A 15-minute city is a relatively new concept out of Paris that suggests we should all be able to live where essentials like rapid transit, grocery stores, and schools are a 15-minute walk or bike away.

Local policymakers have have begun exploring the plan more seriously in recent years — and a new map by geographer and public health researcher Nat Henry shows how close we are to that reality.

What’s on the map

Nat’s map uses color-coding to show how close different neighborhood areas are to services like light rail stations, libraries, and parks. It can be used to look at the disbursement of one amenity at a time or all of them together if you’re a big picture kind of person.

Where we did well

More than 99% of Seattleites live within a 15-minute walk of a park — perfect for those gorgeous summer days and a great follow-up to #WalkToAParkDay Seattle celebrated on Oct. 10.

About 97% of the city is also within a 15-minute walk to a bus stop that connects to downtown (traffic jam, who?).

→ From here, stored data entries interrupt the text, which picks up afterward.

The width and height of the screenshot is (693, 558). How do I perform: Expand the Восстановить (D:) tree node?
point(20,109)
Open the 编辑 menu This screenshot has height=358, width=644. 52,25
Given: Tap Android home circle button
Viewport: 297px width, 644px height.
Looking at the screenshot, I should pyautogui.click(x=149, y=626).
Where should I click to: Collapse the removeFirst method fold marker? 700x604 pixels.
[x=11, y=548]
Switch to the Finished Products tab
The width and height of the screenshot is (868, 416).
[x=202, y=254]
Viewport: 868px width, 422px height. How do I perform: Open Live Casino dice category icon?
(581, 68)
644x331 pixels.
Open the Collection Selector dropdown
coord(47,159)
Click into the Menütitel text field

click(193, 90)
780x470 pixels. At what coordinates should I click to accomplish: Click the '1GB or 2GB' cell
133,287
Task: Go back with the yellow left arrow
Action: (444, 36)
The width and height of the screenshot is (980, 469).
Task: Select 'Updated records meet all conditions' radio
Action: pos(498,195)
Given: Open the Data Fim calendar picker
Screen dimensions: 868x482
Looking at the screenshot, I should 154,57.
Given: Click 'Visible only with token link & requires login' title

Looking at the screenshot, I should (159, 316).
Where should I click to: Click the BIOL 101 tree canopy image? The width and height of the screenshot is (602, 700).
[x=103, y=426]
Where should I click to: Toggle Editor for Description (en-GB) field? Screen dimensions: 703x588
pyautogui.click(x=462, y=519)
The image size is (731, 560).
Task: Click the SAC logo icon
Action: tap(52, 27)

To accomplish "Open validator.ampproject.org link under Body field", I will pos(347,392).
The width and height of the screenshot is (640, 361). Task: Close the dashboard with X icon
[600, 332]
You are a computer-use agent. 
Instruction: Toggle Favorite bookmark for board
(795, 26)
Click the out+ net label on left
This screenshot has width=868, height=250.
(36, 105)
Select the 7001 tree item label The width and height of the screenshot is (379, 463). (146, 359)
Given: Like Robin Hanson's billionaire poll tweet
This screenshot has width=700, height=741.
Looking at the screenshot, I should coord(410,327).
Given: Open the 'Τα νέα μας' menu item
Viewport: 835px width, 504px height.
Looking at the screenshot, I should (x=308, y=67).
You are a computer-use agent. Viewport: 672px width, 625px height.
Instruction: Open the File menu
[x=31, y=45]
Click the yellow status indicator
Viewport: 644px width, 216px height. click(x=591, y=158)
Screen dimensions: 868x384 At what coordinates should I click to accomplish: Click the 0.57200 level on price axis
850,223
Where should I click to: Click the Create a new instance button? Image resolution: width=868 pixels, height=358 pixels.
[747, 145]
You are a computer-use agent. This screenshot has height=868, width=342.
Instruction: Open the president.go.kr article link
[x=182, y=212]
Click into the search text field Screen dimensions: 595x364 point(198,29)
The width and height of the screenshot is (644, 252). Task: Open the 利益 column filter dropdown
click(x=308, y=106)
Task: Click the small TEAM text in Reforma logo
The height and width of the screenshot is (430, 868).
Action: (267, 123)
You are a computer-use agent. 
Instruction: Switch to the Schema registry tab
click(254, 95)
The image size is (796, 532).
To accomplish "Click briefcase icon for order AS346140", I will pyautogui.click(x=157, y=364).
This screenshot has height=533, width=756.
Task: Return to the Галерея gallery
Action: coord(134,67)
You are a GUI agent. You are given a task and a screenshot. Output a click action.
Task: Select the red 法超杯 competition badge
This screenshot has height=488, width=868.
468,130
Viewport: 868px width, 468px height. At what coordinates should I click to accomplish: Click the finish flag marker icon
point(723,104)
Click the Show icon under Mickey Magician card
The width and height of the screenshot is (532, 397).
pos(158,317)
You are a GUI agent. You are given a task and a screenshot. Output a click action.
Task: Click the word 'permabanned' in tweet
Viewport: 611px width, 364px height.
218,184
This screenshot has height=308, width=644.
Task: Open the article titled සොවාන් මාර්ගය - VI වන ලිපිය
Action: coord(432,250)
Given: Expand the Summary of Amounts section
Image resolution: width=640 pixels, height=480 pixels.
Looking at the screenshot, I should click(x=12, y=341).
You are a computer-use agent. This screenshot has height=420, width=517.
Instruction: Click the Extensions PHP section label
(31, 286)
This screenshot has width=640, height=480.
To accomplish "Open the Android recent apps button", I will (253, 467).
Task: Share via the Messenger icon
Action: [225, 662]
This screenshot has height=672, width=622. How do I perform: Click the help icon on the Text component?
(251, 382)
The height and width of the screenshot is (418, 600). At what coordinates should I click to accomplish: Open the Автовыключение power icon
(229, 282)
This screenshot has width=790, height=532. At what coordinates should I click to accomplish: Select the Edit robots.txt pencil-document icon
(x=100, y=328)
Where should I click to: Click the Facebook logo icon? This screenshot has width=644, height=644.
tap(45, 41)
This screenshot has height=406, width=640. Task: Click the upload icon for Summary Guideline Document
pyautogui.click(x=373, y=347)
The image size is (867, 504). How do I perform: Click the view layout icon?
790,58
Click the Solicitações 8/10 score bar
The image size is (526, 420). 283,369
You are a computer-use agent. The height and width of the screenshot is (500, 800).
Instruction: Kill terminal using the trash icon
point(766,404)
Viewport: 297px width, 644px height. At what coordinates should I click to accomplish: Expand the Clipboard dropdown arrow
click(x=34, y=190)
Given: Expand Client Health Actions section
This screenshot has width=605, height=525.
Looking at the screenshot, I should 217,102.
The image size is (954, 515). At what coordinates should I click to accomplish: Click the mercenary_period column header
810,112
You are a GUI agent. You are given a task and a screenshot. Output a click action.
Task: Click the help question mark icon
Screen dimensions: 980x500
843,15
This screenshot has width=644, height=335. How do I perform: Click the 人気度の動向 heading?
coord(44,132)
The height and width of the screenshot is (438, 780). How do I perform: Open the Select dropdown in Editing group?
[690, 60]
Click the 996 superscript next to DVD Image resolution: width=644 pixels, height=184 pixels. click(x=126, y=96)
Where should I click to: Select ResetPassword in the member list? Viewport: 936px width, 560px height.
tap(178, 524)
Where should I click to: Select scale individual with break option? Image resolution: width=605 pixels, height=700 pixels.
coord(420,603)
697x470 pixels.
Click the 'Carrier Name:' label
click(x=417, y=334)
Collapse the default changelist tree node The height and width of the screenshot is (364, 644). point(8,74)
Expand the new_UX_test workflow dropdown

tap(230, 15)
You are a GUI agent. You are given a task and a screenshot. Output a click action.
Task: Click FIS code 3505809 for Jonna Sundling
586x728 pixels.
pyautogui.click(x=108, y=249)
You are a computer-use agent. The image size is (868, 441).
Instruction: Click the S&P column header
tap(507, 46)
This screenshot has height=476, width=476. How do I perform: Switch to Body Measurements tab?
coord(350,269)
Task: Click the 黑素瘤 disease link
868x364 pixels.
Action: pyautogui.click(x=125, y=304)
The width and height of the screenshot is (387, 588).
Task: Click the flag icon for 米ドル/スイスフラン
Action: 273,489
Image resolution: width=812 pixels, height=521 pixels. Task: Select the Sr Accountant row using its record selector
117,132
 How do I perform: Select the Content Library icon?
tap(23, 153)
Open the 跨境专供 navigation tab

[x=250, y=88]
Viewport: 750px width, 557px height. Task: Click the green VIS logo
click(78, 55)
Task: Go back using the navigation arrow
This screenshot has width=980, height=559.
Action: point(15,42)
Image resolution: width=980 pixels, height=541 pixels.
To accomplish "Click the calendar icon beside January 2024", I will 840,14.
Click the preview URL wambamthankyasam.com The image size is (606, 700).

As for neighborhoods, 99% of people downtown, in the Chinatown-International District, and Pioneer Square lives within 15-minute walk or bike ride of a supermarket, library, park, bus stop to downtown, a restaurant, and a coffee shop.

Where we could improve

On the downside, only 44% of the city lives within a 15-minute walk of all of the aforementioned amenities. In addition, only 15% lives near a high school and 18% lives near a middle school (62% of us lives near an elementary school, though).

Meanwhile, 18 neighborhoods weren’t close to any of the amenities Nat’s map included. So we’re not quite a 15-minute city yet.